Specifically, it turns the morning into—not an accountability-free zone, but at least a self-directed time, thanks to almost nobody in a position to direct my coverage being awake. Then it allows my copy to arrive early in an editor’s day for a change. If my editor is based in the Bay Area, I look even more prompt: The story sent at 5 p.m. arrives at 9 a.m.

At some point, this equation will flip and I’ll have an evening upended when an editor decides my copy needs another run through the typewriter. But so far, the worst that’s happened is me turning into that annoying guy who answers e-mails on his phone during dinner.

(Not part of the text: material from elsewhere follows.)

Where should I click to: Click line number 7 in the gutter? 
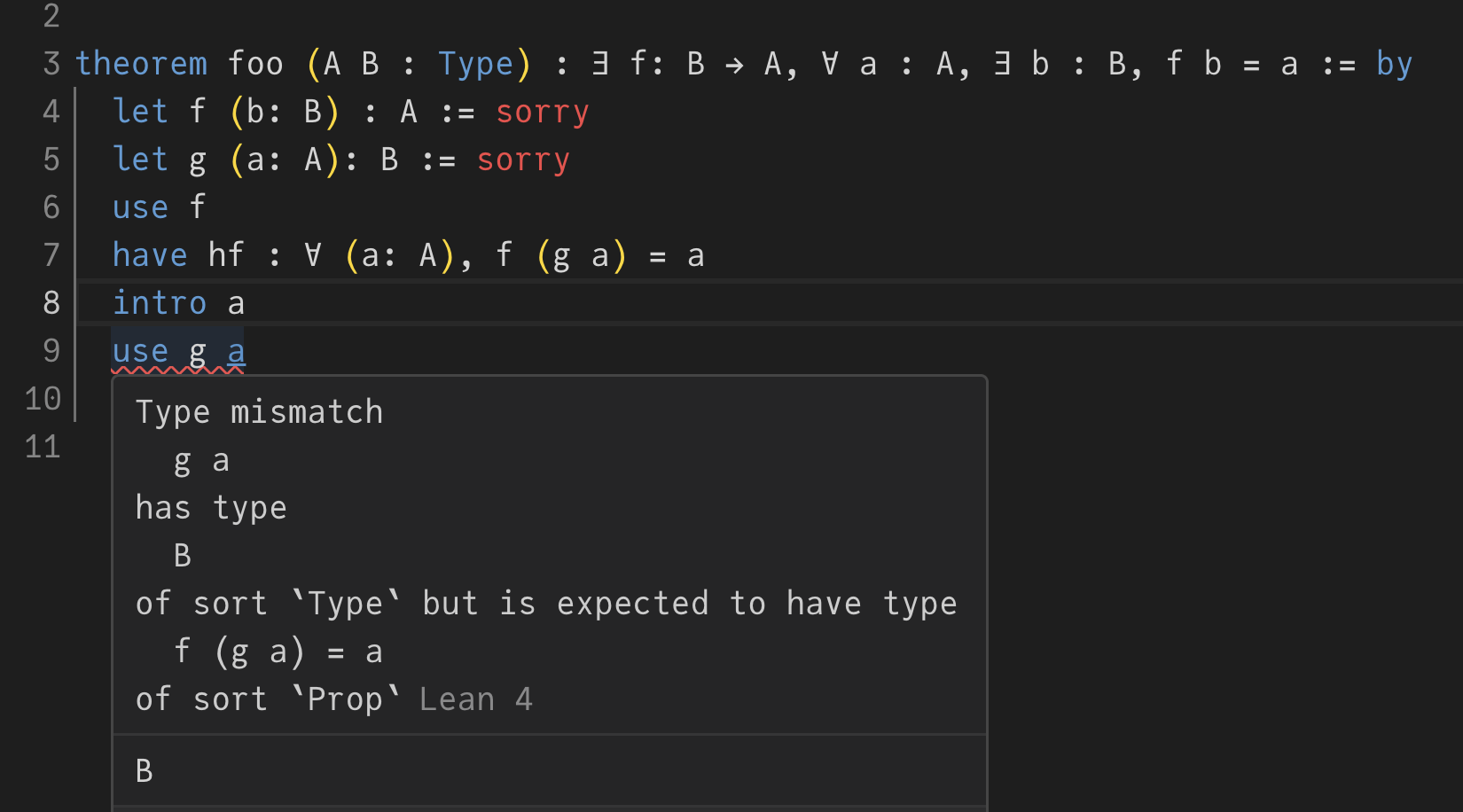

Social media also highlights that temporal shift: Twitter and Facebook look a lot quieter than usual until lunchtime, to the point where I question the wisdom of tweeting out observations that will get lost in the timelines of most of my usual audience. But then I  have my phone pinging with notifications until I go to sleep myself.

Back at home, the three-hour gap between the East and West Coast should also benefit me when dealing with editors there. But it’s too easy to waste that advantage until it’s 6 p.m. here and I have a different deadline looming in my own time zone: cooking dinner.

Flying to the West Coast, meanwhile, permits jet lag to work for me: On the first couple of days, I usually snap awake not much later than 5 a.m., and I am never more productive than in those hours before I finally get breakfast. And if the event I’m covering won’t have people committing news after lunch—for example, Google I/O keynotes usually start at 9 a.m. and run until about noon—my workday will also end earlier than usual.

But then I also have to deal with the 7-9 p.m. keynote that opens each CES. Not only does it throw a wrench in my scheduling machinery, it ensures I can’t eat until a time that feels more like 11 p.m. At least I don’t have to write stories about those things anymore.